_The task_
Everything in the listing below from the line containing "Грузия (25, 1422)" through the line containing "Июл (8, 1572)" must be repeated exactly; the remaining lines are not wanted.
##### Exercise inputs
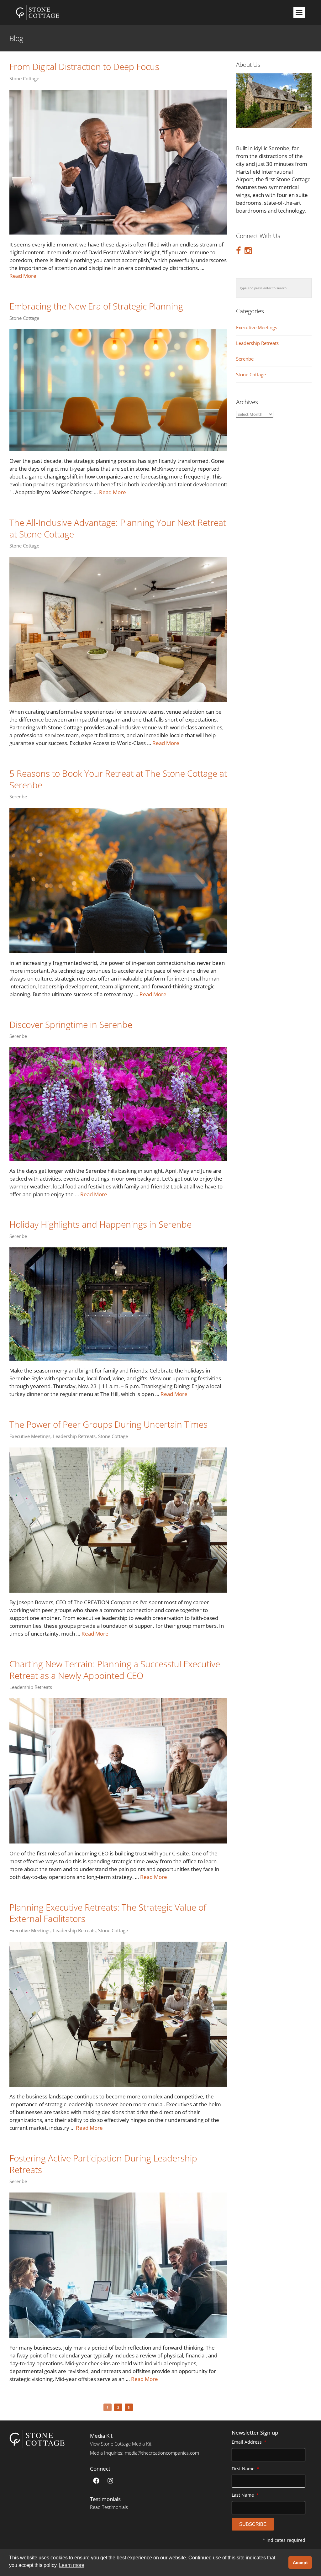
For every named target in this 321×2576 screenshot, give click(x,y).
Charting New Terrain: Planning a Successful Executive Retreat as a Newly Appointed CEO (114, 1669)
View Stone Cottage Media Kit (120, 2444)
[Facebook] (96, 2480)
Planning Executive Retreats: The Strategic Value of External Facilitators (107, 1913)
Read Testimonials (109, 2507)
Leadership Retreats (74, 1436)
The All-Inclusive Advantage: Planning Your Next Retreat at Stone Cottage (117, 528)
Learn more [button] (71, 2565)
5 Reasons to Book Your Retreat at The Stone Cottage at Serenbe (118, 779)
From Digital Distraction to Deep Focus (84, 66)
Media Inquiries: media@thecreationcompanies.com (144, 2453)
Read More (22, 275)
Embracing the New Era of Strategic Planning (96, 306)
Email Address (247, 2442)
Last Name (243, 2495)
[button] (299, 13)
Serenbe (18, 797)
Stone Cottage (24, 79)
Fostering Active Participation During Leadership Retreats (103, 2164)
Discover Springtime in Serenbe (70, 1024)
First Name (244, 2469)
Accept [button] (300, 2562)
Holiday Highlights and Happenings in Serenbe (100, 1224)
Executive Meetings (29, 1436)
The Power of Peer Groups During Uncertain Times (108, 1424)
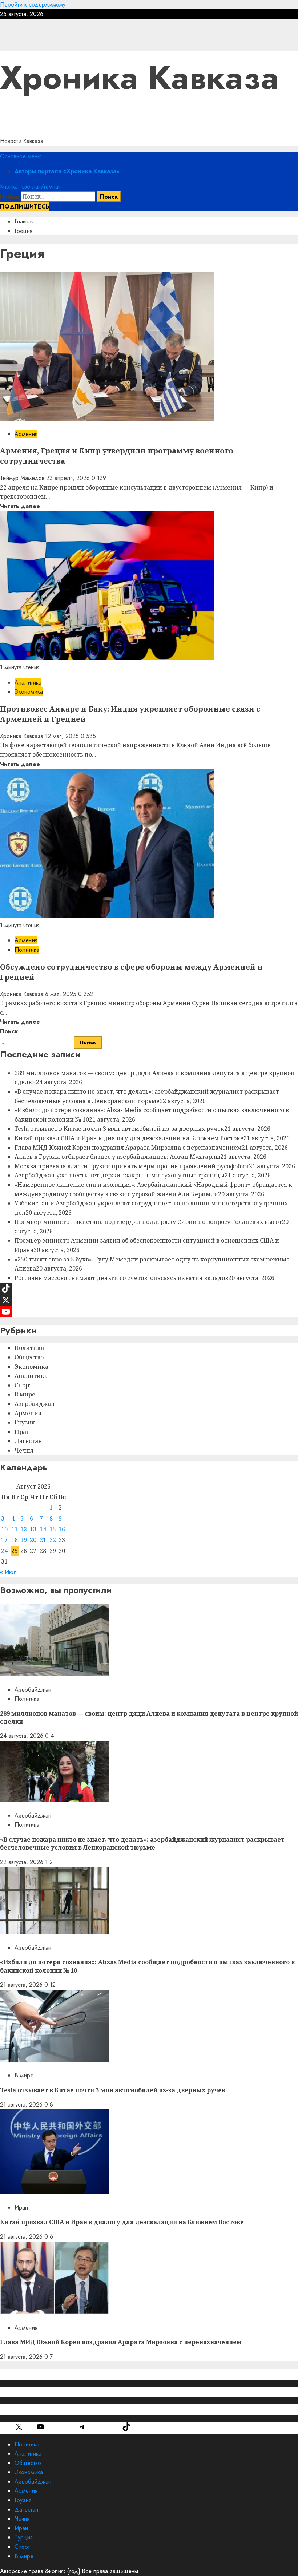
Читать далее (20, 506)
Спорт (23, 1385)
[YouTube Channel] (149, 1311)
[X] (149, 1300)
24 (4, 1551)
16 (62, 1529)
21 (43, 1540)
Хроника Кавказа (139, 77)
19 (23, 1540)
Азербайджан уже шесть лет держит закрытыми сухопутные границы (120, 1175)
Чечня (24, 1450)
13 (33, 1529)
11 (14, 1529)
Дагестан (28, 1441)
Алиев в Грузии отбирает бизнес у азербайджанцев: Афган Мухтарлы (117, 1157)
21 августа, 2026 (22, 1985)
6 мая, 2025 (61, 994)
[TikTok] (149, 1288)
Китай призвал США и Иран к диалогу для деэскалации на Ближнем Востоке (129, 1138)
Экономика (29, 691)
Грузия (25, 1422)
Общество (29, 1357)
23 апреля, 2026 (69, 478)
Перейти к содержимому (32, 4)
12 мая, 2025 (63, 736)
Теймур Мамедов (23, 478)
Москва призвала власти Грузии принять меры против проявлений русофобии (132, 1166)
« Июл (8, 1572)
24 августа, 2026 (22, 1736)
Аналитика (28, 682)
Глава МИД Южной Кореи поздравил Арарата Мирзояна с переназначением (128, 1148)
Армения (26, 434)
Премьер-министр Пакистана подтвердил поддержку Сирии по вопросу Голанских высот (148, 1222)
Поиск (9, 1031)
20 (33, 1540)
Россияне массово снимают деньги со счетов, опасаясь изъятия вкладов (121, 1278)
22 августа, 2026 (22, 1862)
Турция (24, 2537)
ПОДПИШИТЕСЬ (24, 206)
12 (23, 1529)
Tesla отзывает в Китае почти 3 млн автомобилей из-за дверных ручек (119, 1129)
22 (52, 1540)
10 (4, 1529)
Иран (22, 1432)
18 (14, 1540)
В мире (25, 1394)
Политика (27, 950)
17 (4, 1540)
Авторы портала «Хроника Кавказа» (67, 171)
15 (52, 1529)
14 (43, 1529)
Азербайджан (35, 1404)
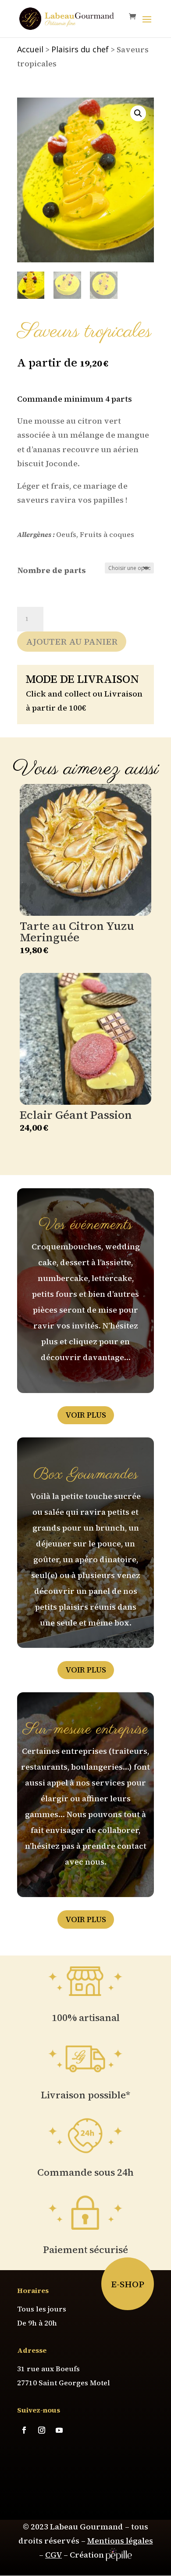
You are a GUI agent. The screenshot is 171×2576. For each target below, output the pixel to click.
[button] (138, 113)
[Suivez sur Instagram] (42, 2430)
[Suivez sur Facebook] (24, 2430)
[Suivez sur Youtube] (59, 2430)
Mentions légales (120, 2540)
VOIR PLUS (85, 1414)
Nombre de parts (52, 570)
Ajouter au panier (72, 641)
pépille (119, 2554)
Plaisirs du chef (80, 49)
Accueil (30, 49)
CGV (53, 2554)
##########
##### Exercise inputs
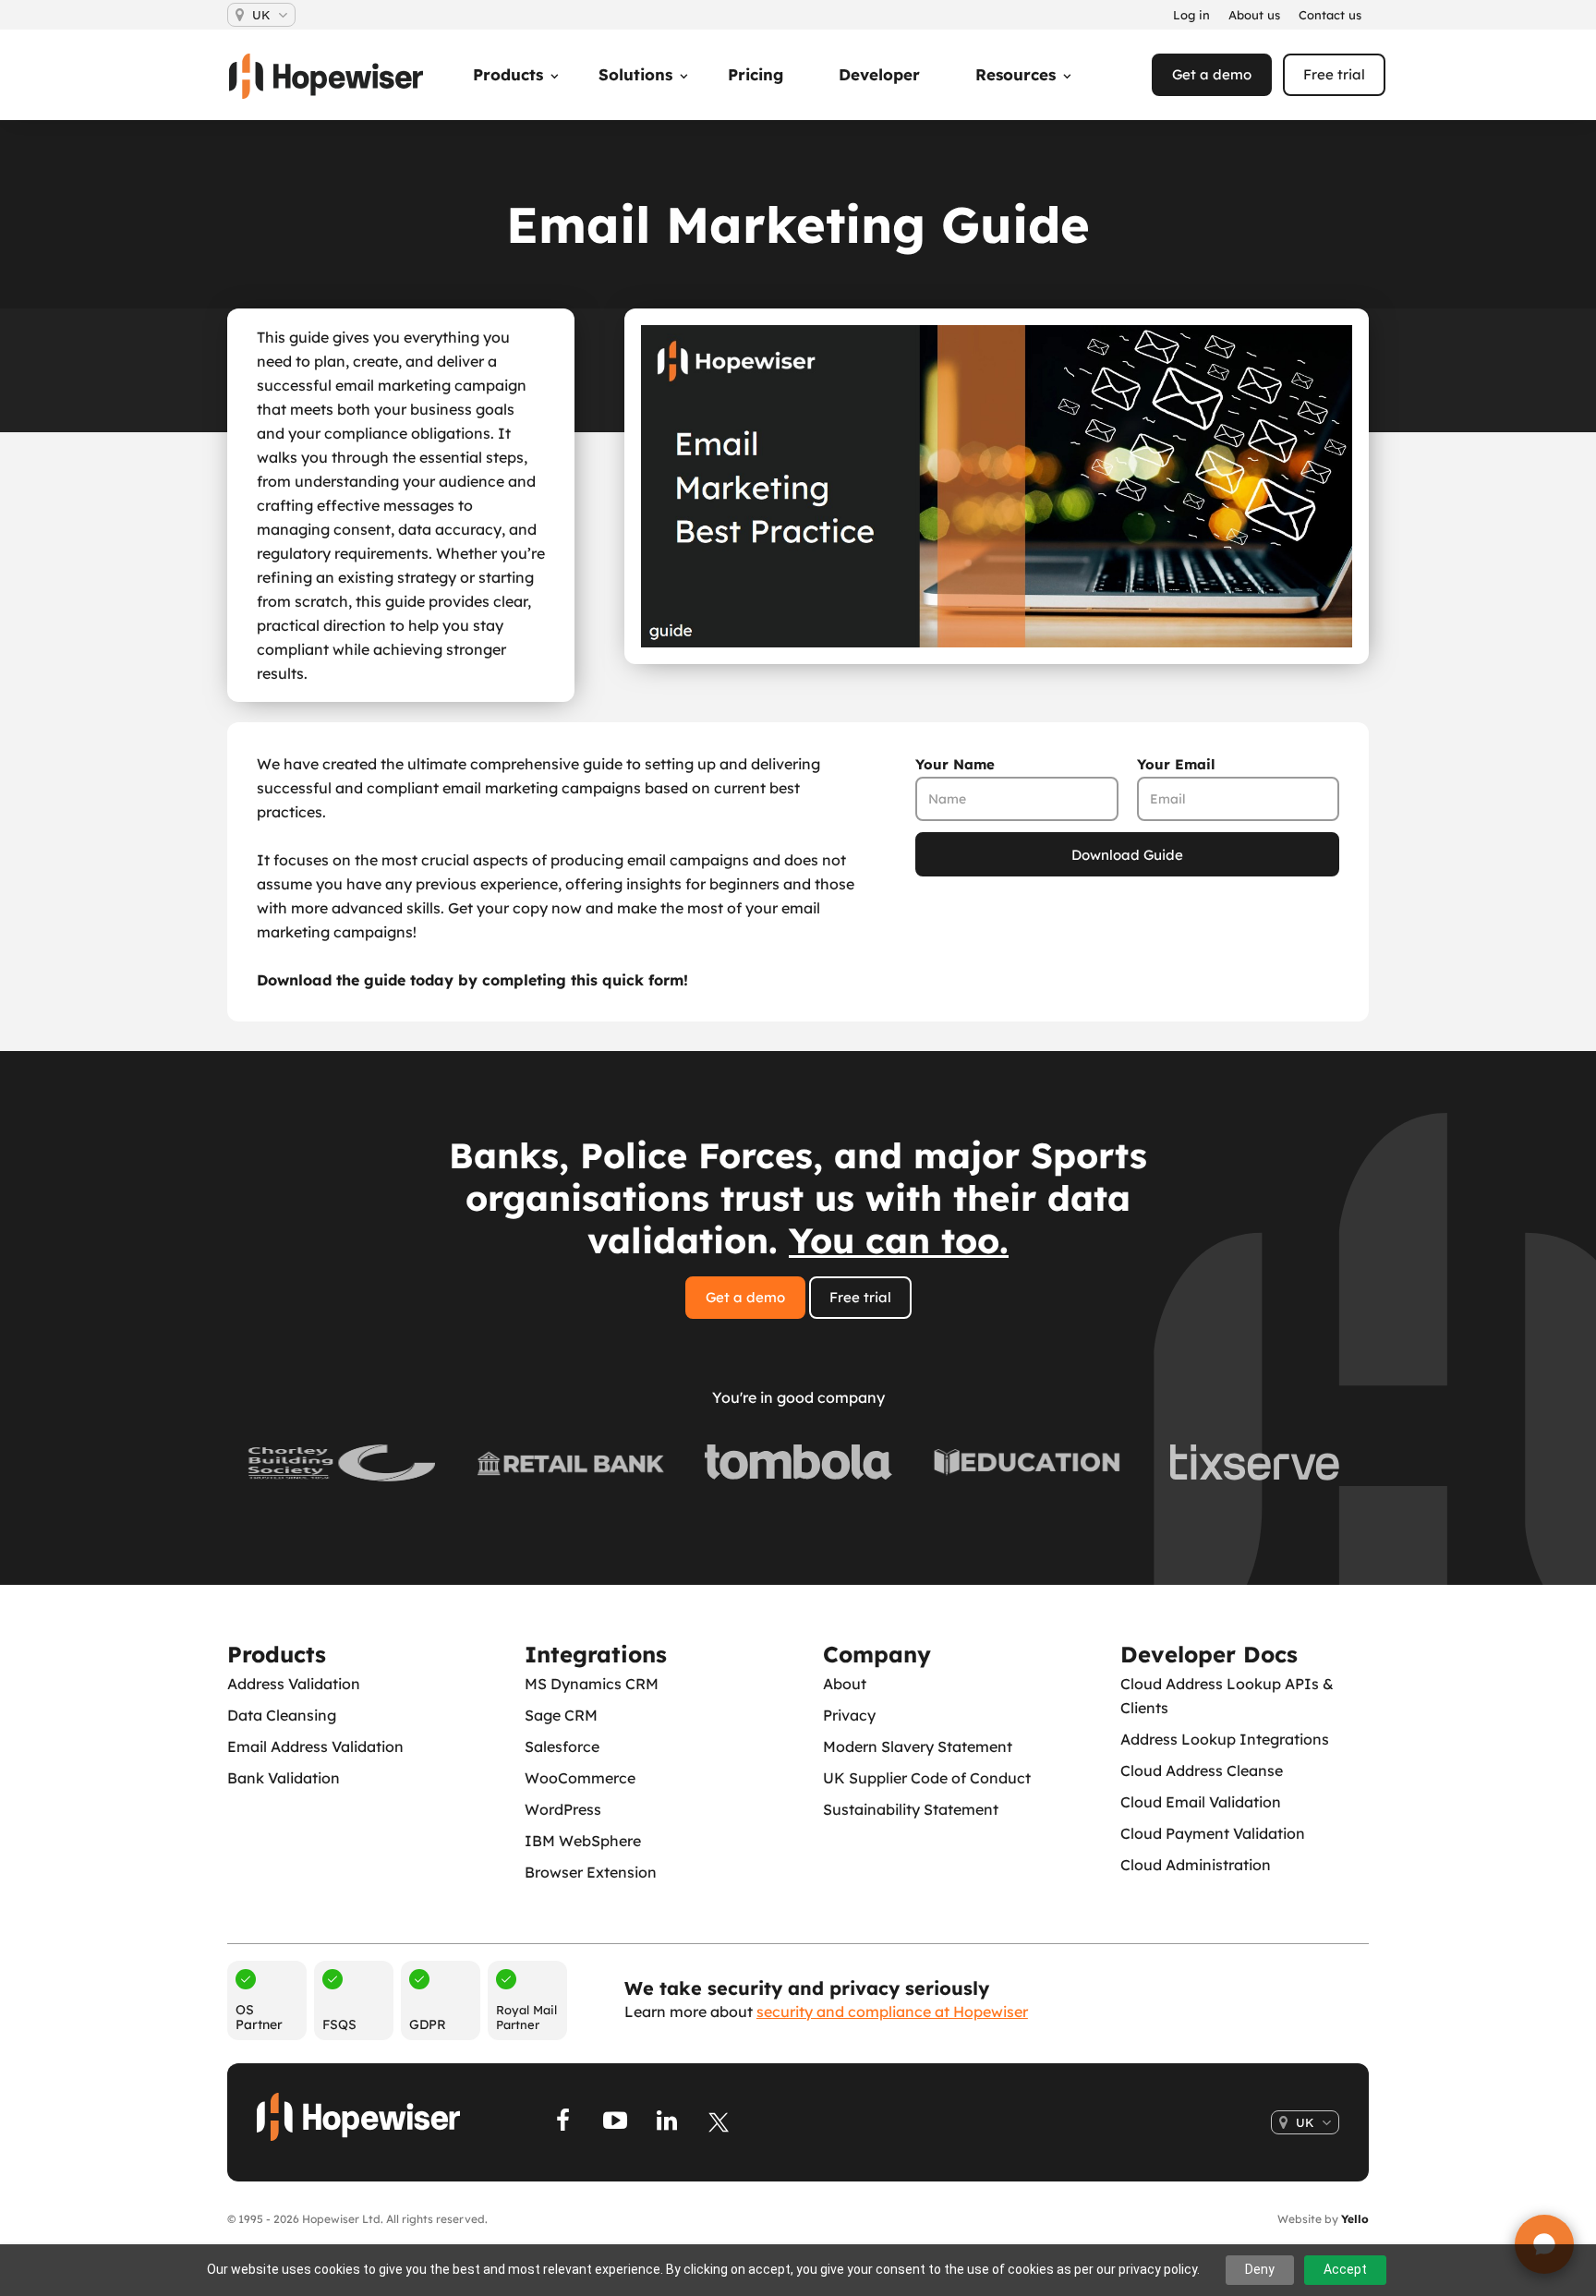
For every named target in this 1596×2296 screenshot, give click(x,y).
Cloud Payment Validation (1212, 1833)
##########
##### Exercise inputs
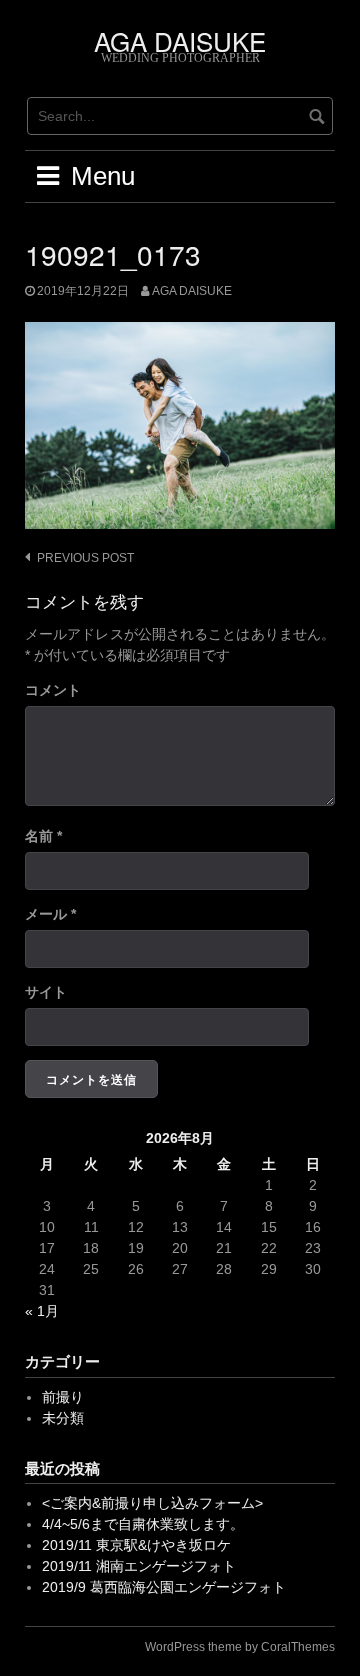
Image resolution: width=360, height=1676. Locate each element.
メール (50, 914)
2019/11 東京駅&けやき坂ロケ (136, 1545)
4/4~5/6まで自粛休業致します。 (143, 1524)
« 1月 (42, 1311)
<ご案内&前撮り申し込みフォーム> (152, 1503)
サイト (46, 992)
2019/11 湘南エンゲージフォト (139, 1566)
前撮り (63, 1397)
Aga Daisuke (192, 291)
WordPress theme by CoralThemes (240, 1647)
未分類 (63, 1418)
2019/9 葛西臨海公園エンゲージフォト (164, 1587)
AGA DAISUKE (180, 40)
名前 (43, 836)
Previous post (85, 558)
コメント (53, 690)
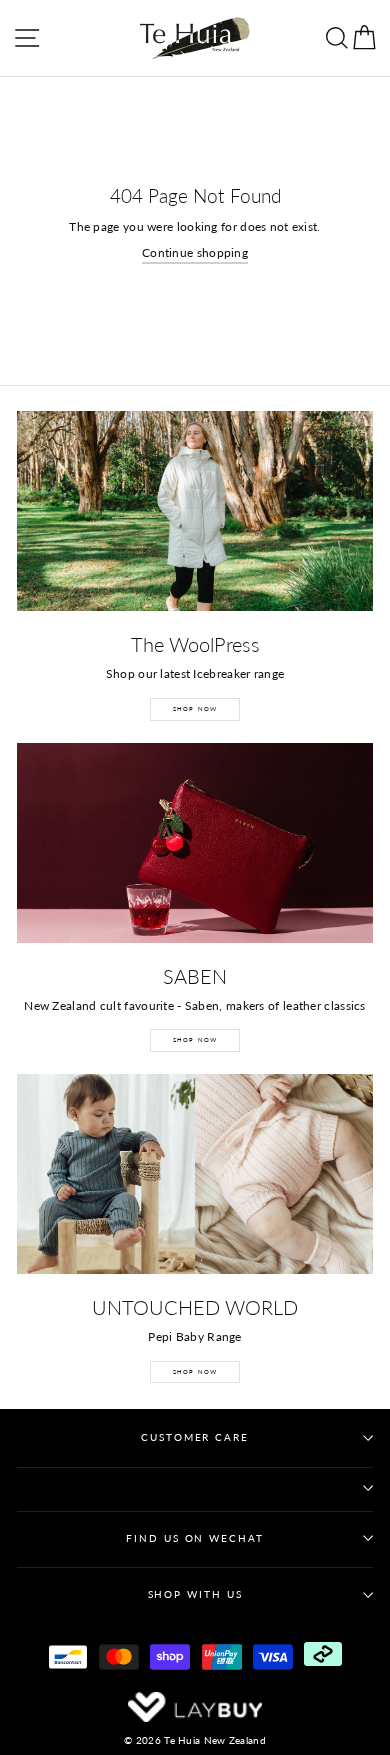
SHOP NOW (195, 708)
##########
_Output_
Грузия (25, 1422)
Общество (29, 1357)
23 апреля, 2026 (69, 478)
Перейти к содержимому (32, 4)
12 мая, 2025 (63, 736)
Теймур Мамедов (23, 478)
Москва призвала власти Грузии принять меры против проявлений русофобии (132, 1166)
« Июл (8, 1572)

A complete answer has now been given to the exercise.